I have a dataset that contains 81 columns with person id, 79 binary variables and a cost variable:
id h1 h2 h3 ... h79 cost
1 1 0 1 1 15
2 1 1 1 1 80
3 0 1 1 0 10
...
each person id have one row of records. Now I want to choose which of the two h(binary) variables have more than 50 unique person id. if then do calculate their total cost. I guess a good way to approach it is to create a array with all h variables and use two DO LOOPS? But what if I want to see a group of three variables or maybe four or five? And also how am I going to store the combination of variable names so I could know this combination of variables has this amount of total cost. So I think the final output is going to looks like this:
combinations total cost
h1&h3 95
h2&h3 90
h1&h2&h3. 80
thank you for your help!
A DATA step can use the ALLCOMB
or ALLCOMBI
routines to iterate through the k-subset combinations of an array of size n.
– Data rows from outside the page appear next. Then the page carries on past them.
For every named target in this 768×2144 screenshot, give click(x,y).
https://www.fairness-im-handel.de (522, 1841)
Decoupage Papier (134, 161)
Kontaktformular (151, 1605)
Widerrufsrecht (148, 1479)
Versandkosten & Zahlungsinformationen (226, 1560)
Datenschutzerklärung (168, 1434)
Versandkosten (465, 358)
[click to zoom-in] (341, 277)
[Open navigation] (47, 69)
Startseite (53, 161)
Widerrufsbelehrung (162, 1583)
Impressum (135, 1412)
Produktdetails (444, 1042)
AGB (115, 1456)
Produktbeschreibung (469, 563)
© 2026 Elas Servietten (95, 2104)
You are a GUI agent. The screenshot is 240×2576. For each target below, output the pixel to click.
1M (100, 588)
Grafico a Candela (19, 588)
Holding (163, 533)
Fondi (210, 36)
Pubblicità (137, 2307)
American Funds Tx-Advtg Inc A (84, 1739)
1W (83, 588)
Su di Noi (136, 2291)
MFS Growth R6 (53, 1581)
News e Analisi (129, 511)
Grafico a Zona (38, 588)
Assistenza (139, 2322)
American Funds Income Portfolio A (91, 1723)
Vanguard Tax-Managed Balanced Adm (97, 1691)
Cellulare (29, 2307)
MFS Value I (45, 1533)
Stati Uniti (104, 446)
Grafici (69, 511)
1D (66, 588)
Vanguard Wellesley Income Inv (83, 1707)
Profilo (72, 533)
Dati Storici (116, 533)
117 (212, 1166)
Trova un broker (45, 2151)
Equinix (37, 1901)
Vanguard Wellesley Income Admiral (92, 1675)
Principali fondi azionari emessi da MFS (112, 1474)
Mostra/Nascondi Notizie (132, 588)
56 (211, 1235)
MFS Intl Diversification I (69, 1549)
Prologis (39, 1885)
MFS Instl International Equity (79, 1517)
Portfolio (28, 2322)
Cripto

A hash can be use to accumulate the count and total cost of each specific k-subset asserting all true conditions.
options mprint;
data have (keep=id flag: cost);
do id = 1 to 3;
array flag(79) flag01-flag79;
do i = 1 to dim(flag);
flag(i) = ranuni(1) < 0.5;
end;
cost = ceil(10+100*ranuni(123));
output;
end;
run;
Example
data _null_;
if 0 then set have;* prep pdv;
array x flag:;
n = dim(x);
k = 2; ways2 = comb(dim(x),k); put 'NOTE: ' n= k= ways2=;
k = 3; ways3 = comb(dim(x),k); put 'NOTE: ' n= k= ways3=;
k = 4; ways4 = comb(dim(x),k); put 'NOTE: ' n= k= ways4=;
k = 5; ways5 = comb(dim(x),k); put 'NOTE: ' n= k= ways5=;
array var(5) $32;
length count cost_sum 8;
declare hash all_true(hashexp:15, ordered:'A');
all_true.defineKey('var1', 'var2', 'var3', 'var4', 'var5');
all_true.defineData('var1', 'var2', 'var3', 'var4', 'var5', 'count', 'cost_sum');
all_true.defineDone();
do until (end);
set have end=end;
array f flag:;
%macro track_all_true(K=);
array index&K._[&K];
call missing (of index&K._[*]); %* reset search tracking variables;
call missing (of var[*]); %* reset search tracking variables;
%* search all combinations for those that are all true;
do p = 1 to comb(n,&K);
call allcombi(n, &K, of index&K._[*], add, remove);
%* check each item in the combination;
do q = 1 to &K while(x[index&K._[q]]);
end;
if q > &K then do; %* each item was true;
do q = 1 to &K;
which_index = index&K._[q];
which_var = vname( x[which_index] );
var(q) = which_var;
end;
if all_true.find() ne 0 then do; %* track first occurrence of the combination;
cost_sum = cost;
count = 1;
all_true.add();
end;
else do; %* accumulate count and cost information for the combination;
cost_sum + cost;
count + 1;
all_true.replace();
end;
end;
end;
%mend;
%track_all_true(K=2)
%track_all_true(K=3)
%track_all_true(K=4)
%track_all_true(K=5)
end;
all_true.output(dataset:'count_cost');
stop;
run;